The temporary restraining order followed a hearing held last Friday, during which City Council members held DHS Commissioner Seth Diamond to task for arbitrarily setting the deadlines and unsatisfyingly helping relocate families. While several of these households attended the hearing and protested outside, Celine (who didn’t want to be identified by her real name for fear of retribution) was scrambling to find housing for herself and her family with a $1,600 Section 8 voucher. When the Voice reached Celine by phone on Friday, she was at the realtor’s office.

“I’ve been looking every day. I haven’t seen anything that applies to me,” she told the Voice. That day, Celine, who has a 17-year-old son, was shown a 3-bedroom apartment, but couldn’t afford it. “The one I saw yesterday was a bungalow, but they don’t take bungalows because they consider them vacation homes.”

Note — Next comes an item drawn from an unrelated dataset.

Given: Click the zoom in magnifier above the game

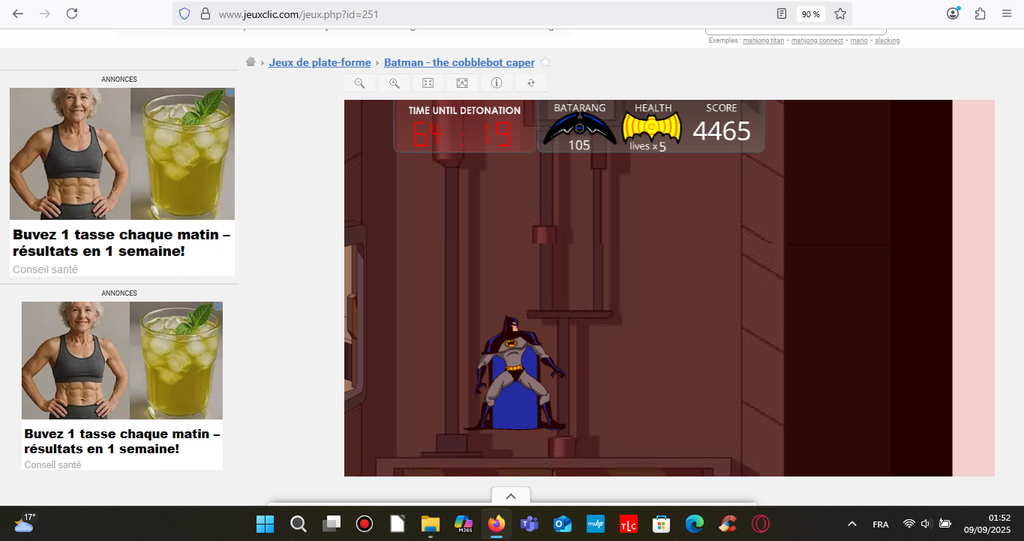Looking at the screenshot, I should 394,83.
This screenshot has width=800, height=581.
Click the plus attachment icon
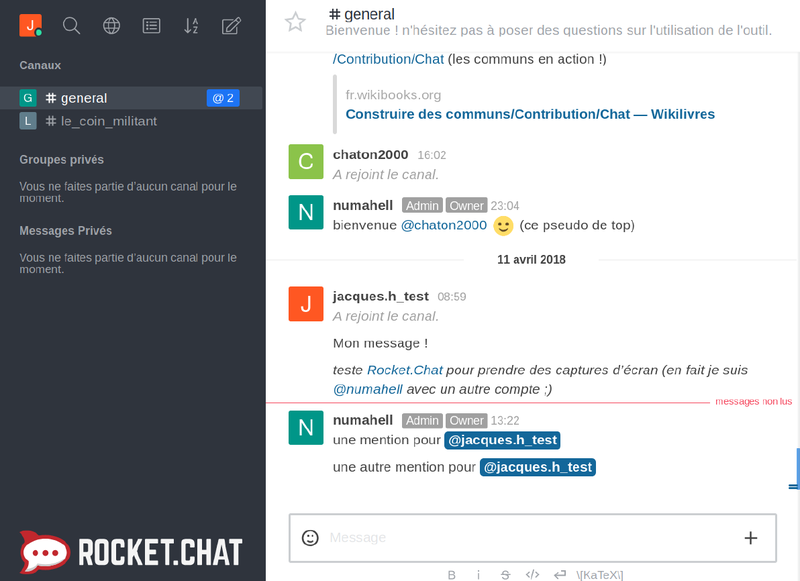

“Each day they’ve been telling me that it’s my final day there,” Celine said. “[My caseworker] told me they’d take me directly to the shelter.”

“The temporary restraining order issued this evening was done in clear violation of the law requiring the city to receive notice before a TRO can be entered,” Thomas Crane, chief of the general litigation division in the city’s law department, told the Wall Street Journal. Crane also told the paper that the city would be in court Tuesday morning to fight the order.